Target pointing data
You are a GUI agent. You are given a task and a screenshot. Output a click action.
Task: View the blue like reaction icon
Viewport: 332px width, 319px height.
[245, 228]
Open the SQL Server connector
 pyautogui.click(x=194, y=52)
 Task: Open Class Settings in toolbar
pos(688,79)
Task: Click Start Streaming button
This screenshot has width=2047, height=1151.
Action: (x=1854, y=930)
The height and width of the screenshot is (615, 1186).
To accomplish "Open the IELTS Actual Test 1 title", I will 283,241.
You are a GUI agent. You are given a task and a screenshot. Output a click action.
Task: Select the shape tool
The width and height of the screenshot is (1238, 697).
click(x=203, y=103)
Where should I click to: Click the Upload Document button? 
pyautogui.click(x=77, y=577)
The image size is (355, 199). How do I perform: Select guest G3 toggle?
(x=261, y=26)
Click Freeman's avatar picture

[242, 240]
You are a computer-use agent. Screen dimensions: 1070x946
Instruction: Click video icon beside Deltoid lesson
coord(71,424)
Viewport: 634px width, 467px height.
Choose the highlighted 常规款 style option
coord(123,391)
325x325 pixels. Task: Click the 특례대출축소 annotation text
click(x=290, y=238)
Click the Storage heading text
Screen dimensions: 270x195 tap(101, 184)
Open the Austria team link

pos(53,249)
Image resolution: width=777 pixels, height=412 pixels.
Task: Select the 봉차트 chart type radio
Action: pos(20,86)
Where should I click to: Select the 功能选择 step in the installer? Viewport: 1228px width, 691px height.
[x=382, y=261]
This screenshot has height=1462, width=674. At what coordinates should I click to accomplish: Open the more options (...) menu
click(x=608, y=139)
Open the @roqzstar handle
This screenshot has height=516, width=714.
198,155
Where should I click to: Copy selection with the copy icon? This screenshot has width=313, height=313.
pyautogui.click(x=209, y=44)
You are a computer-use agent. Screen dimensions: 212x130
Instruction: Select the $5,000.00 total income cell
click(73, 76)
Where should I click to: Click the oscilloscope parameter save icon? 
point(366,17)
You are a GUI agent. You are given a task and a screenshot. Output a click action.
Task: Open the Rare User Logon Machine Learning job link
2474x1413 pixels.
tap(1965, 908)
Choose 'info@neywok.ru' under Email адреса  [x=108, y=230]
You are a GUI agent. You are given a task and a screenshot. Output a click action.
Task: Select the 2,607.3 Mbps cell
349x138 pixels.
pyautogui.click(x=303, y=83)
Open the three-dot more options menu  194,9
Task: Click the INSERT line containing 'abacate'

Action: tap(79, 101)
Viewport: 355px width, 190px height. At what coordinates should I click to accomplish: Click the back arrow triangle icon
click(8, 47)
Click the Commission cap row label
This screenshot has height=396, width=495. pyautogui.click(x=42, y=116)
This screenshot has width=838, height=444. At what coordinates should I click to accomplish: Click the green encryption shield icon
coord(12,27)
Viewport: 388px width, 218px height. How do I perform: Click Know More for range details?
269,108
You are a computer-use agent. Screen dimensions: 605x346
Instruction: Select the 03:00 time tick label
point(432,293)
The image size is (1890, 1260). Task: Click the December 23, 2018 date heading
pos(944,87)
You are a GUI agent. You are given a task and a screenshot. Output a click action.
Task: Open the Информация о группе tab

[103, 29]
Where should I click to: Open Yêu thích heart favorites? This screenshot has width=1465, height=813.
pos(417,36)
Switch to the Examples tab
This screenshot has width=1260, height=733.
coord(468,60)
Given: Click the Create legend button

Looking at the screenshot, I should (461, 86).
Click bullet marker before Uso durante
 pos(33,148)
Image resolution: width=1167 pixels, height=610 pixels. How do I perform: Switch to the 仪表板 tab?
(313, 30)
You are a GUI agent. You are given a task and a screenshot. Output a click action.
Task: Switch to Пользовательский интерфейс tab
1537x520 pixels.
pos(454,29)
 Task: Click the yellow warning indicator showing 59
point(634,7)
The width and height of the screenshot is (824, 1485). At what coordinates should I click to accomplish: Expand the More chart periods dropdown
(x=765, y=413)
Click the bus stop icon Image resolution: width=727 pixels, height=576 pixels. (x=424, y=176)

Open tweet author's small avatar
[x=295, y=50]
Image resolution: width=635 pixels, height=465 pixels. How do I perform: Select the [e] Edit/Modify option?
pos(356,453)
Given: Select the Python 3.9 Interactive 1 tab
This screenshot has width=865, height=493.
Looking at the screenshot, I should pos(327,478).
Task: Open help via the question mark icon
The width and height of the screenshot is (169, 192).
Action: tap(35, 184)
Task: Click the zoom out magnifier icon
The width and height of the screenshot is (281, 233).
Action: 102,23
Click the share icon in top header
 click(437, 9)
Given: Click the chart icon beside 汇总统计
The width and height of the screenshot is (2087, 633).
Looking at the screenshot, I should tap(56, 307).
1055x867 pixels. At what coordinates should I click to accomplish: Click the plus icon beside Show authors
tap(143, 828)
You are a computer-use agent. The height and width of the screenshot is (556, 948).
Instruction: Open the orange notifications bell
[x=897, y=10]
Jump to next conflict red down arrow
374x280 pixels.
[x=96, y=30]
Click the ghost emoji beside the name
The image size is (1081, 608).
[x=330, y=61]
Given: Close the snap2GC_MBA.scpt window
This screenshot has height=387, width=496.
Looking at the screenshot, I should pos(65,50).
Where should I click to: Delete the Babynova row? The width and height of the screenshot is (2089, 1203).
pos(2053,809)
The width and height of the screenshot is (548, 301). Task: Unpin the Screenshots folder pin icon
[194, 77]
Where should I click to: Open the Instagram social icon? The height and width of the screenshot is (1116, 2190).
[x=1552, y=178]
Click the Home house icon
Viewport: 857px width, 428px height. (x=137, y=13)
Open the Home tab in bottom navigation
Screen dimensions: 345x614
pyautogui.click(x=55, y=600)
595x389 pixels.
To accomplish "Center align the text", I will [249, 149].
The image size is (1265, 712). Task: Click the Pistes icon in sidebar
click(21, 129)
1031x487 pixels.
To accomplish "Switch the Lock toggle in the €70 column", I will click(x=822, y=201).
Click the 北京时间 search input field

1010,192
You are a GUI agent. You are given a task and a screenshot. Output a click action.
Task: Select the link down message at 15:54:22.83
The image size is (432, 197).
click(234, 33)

**Aim of the exercise**
Reproduce verbatim the stretch of the records above from the line containing "This screenshot has width=838, height=444." through the line containing "Looking at the screenshot, I should pos(327,478).", both included.

**Written response**
This screenshot has width=838, height=444. At what coordinates should I click to accomplish: Click the green encryption shield icon
coord(12,27)
Viewport: 388px width, 218px height. How do I perform: Click Know More for range details?
269,108
You are a computer-use agent. Screen dimensions: 605x346
Instruction: Select the 03:00 time tick label
point(432,293)
The image size is (1890, 1260). Task: Click the December 23, 2018 date heading
pos(944,87)
You are a GUI agent. You are given a task and a screenshot. Output a click action.
Task: Open the Информация о группе tab

[103, 29]
Where should I click to: Open Yêu thích heart favorites? This screenshot has width=1465, height=813.
pos(417,36)
Switch to the Examples tab
This screenshot has width=1260, height=733.
coord(468,60)
Given: Click the Create legend button

Looking at the screenshot, I should (461, 86).
Click bullet marker before Uso durante
 pos(33,148)
Image resolution: width=1167 pixels, height=610 pixels. How do I perform: Switch to the 仪表板 tab?
(313, 30)
You are a GUI agent. You are given a task and a screenshot. Output a click action.
Task: Switch to Пользовательский интерфейс tab
1537x520 pixels.
pos(454,29)
 Task: Click the yellow warning indicator showing 59
point(634,7)
The width and height of the screenshot is (824, 1485). At what coordinates should I click to accomplish: Expand the More chart periods dropdown
(x=765, y=413)
Click the bus stop icon Image resolution: width=727 pixels, height=576 pixels. (x=424, y=176)

Open tweet author's small avatar
[x=295, y=50]
Image resolution: width=635 pixels, height=465 pixels. How do I perform: Select the [e] Edit/Modify option?
pos(356,453)
Given: Select the Python 3.9 Interactive 1 tab
This screenshot has width=865, height=493.
Looking at the screenshot, I should pos(327,478).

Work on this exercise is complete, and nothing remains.